▼

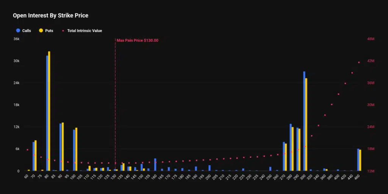The image size is (388, 194).
Task: Click the Max Pain Price $130.00 label
Action: pyautogui.click(x=137, y=40)
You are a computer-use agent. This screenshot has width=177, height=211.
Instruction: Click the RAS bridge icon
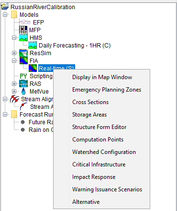pyautogui.click(x=23, y=83)
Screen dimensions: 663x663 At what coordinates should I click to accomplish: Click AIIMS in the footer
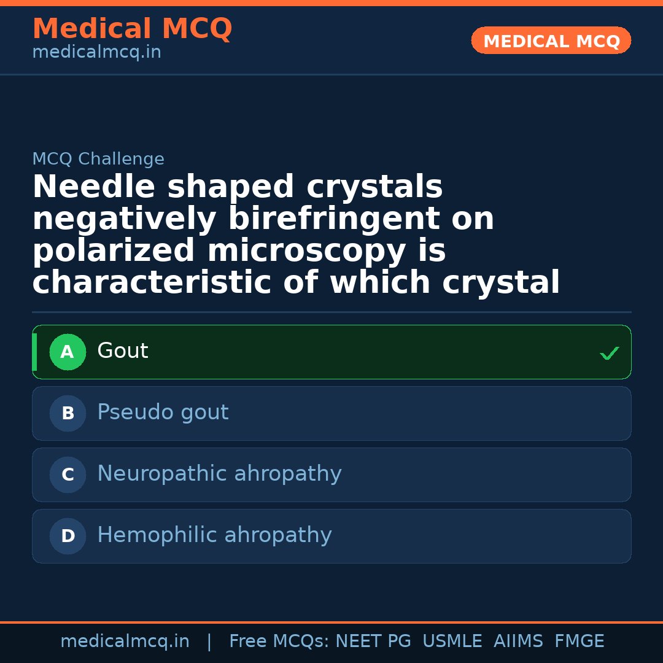pos(518,642)
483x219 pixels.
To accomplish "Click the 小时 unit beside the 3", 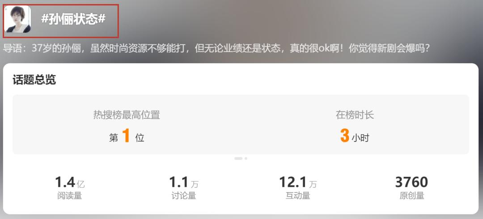I will [360, 138].
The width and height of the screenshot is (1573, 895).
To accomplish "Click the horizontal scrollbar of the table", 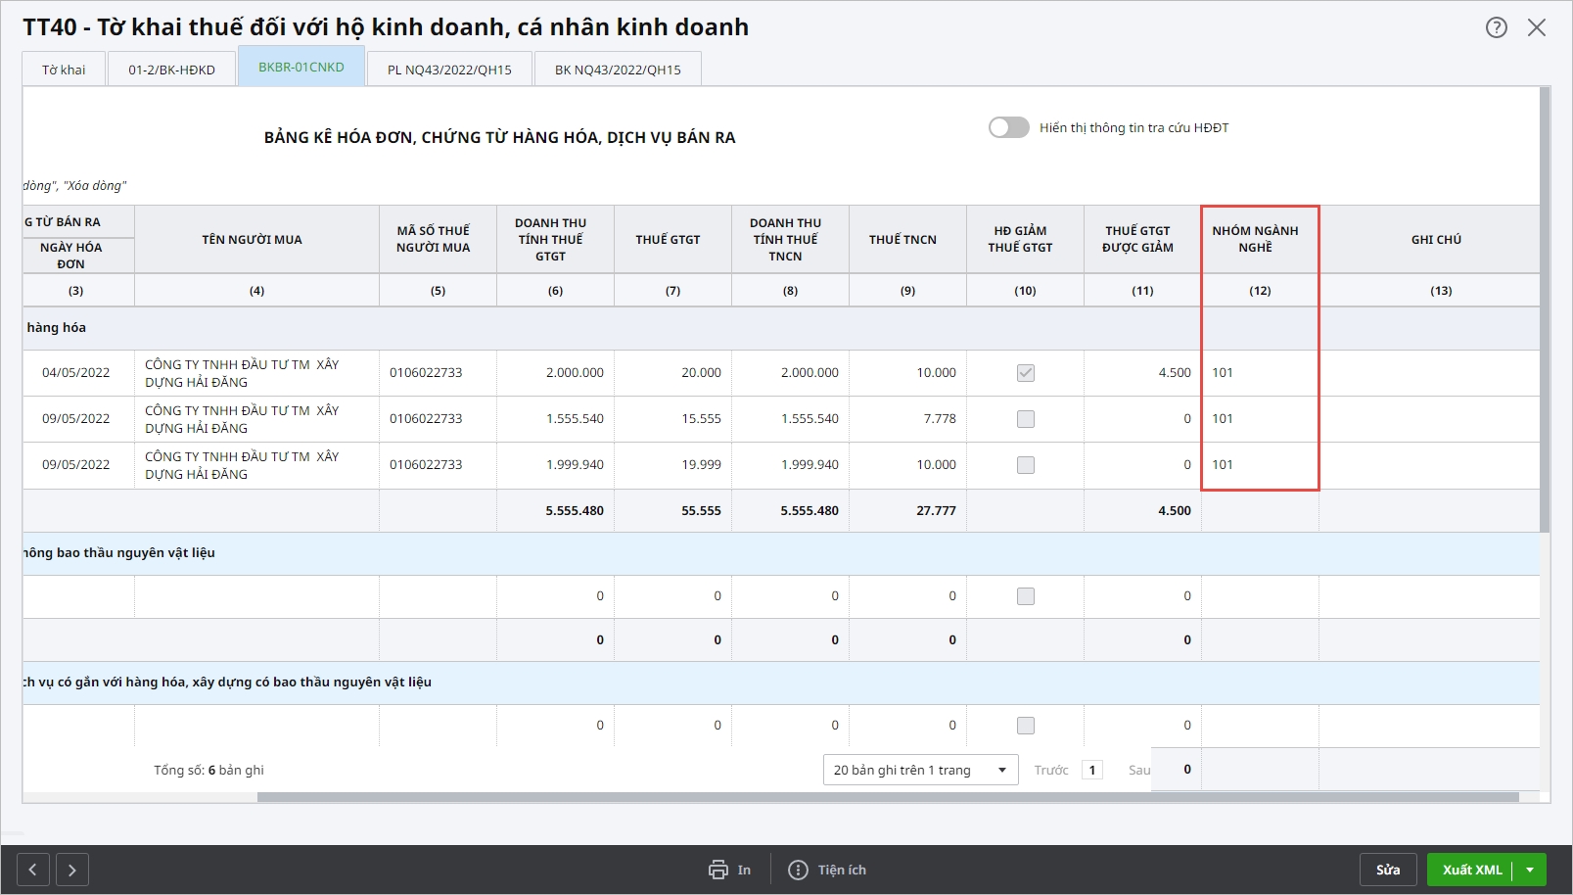I will pyautogui.click(x=887, y=797).
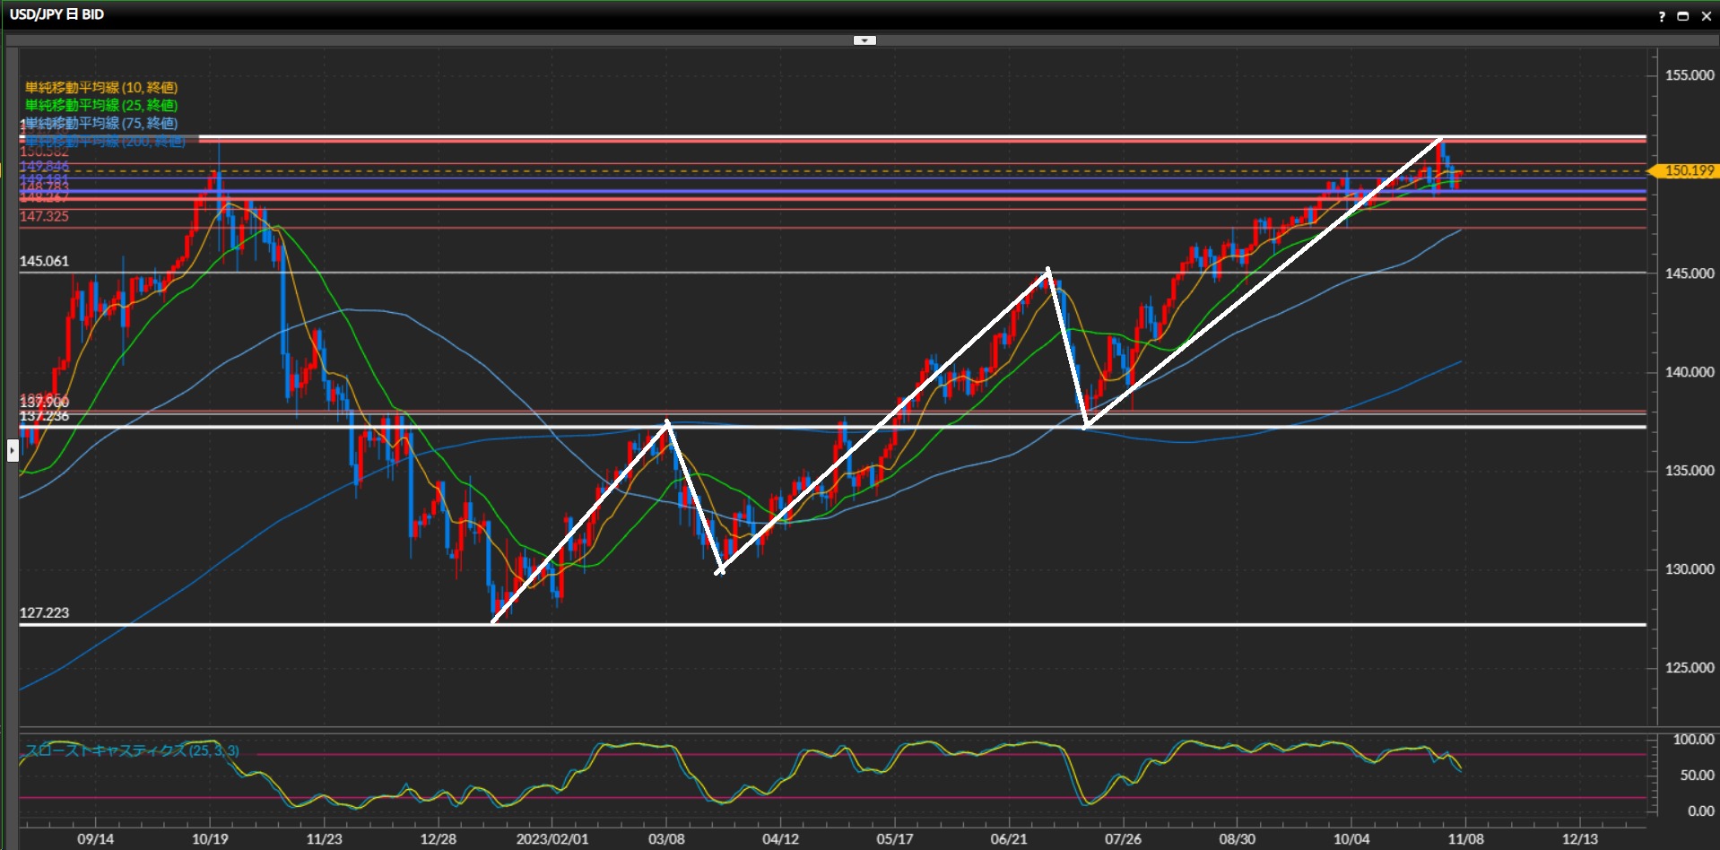Screen dimensions: 1720x850
Task: Close the USD/JPY chart window
Action: tap(1706, 16)
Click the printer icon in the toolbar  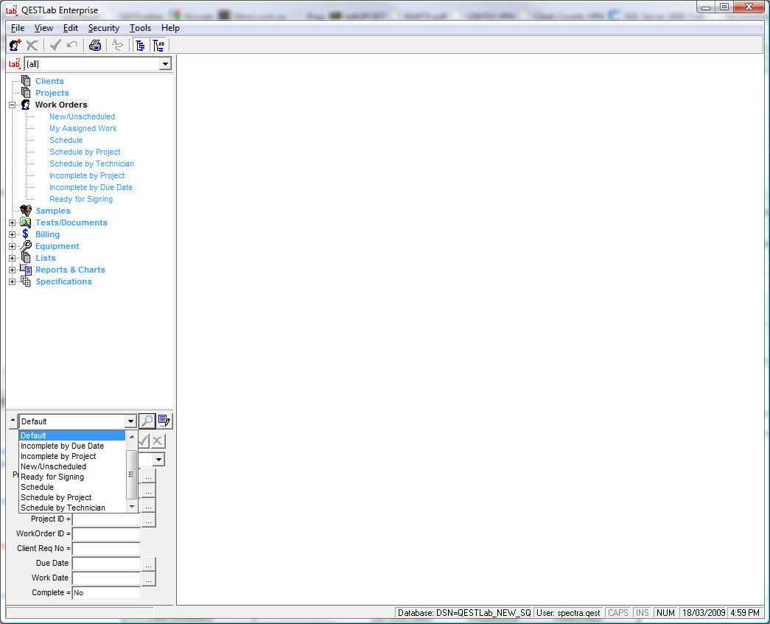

▲

# Exercise directions:
Take every line from the records above that has the word "screenshot" and copy it.

# Output for this exercise:
You are a computer-use agent. This screenshot has width=177, height=211.
The width and height of the screenshot is (1573, 895).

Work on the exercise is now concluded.